_Material provided_:
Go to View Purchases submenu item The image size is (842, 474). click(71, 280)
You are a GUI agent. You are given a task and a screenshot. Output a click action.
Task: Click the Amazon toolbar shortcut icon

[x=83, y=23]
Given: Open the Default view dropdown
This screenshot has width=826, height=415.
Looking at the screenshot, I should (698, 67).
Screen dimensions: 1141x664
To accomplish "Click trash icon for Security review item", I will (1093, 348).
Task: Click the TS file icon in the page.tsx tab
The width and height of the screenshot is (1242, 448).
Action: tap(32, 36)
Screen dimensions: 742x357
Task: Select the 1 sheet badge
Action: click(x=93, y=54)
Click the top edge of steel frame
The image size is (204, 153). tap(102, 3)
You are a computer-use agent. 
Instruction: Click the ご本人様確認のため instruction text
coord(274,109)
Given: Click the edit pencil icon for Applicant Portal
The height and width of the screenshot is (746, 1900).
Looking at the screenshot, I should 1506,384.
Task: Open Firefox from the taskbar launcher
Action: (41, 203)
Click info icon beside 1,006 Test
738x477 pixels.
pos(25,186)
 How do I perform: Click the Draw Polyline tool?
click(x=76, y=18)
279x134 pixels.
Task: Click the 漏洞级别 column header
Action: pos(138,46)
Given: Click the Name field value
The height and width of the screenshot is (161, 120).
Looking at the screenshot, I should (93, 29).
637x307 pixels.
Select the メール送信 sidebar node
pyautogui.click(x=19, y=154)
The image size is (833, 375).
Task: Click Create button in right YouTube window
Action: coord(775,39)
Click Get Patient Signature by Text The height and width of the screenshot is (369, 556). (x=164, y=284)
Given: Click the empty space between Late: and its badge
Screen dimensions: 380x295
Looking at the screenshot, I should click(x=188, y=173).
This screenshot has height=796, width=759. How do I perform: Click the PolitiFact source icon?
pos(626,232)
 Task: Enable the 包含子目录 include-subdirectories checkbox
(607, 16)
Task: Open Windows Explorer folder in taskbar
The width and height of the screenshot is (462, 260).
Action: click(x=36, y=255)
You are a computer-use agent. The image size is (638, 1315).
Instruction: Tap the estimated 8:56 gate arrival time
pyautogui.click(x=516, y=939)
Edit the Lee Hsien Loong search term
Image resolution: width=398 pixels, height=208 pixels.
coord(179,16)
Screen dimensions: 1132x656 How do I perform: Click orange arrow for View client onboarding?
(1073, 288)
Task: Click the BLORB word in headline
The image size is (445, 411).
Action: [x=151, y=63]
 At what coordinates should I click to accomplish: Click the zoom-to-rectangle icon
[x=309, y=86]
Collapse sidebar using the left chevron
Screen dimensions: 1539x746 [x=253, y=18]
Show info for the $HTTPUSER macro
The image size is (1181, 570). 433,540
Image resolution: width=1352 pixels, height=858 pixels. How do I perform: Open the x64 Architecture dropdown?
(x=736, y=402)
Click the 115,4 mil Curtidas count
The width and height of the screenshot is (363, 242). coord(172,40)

_What to work on_:
From top to bottom, return the material above unchanged.

_Written solution_:
Go to View Purchases submenu item The image size is (842, 474). click(71, 280)
You are a GUI agent. You are given a task and a screenshot. Output a click action.
Task: Click the Amazon toolbar shortcut icon

[x=83, y=23]
Given: Open the Default view dropdown
This screenshot has width=826, height=415.
Looking at the screenshot, I should (698, 67).
Screen dimensions: 1141x664
To accomplish "Click trash icon for Security review item", I will (1093, 348).
Task: Click the TS file icon in the page.tsx tab
The width and height of the screenshot is (1242, 448).
Action: tap(32, 36)
Screen dimensions: 742x357
Task: Select the 1 sheet badge
Action: click(x=93, y=54)
Click the top edge of steel frame
The image size is (204, 153). tap(102, 3)
You are a computer-use agent. 
Instruction: Click the ご本人様確認のため instruction text
coord(274,109)
Given: Click the edit pencil icon for Applicant Portal
The height and width of the screenshot is (746, 1900).
Looking at the screenshot, I should 1506,384.
Task: Open Firefox from the taskbar launcher
Action: (41, 203)
Click info icon beside 1,006 Test
738x477 pixels.
pos(25,186)
 How do I perform: Click the Draw Polyline tool?
click(x=76, y=18)
279x134 pixels.
Task: Click the 漏洞级别 column header
Action: pos(138,46)
Given: Click the Name field value
The height and width of the screenshot is (161, 120).
Looking at the screenshot, I should (93, 29).
637x307 pixels.
Select the メール送信 sidebar node
pyautogui.click(x=19, y=154)
The image size is (833, 375).
Task: Click Create button in right YouTube window
Action: coord(775,39)
Click Get Patient Signature by Text The height and width of the screenshot is (369, 556). (x=164, y=284)
Given: Click the empty space between Late: and its badge
Screen dimensions: 380x295
Looking at the screenshot, I should click(x=188, y=173).
This screenshot has height=796, width=759. How do I perform: Click the PolitiFact source icon?
pos(626,232)
 Task: Enable the 包含子目录 include-subdirectories checkbox
(607, 16)
Task: Open Windows Explorer folder in taskbar
The width and height of the screenshot is (462, 260).
Action: click(x=36, y=255)
You are a computer-use agent. The image size is (638, 1315).
Instruction: Tap the estimated 8:56 gate arrival time
pyautogui.click(x=516, y=939)
Edit the Lee Hsien Loong search term
Image resolution: width=398 pixels, height=208 pixels.
coord(179,16)
Screen dimensions: 1132x656 How do I perform: Click orange arrow for View client onboarding?
(1073, 288)
Task: Click the BLORB word in headline
The image size is (445, 411).
Action: [x=151, y=63]
 At what coordinates should I click to accomplish: Click the zoom-to-rectangle icon
[x=309, y=86]
Collapse sidebar using the left chevron
Screen dimensions: 1539x746 [x=253, y=18]
Show info for the $HTTPUSER macro
The image size is (1181, 570). 433,540
Image resolution: width=1352 pixels, height=858 pixels. How do I perform: Open the x64 Architecture dropdown?
(x=736, y=402)
Click the 115,4 mil Curtidas count
The width and height of the screenshot is (363, 242). coord(172,40)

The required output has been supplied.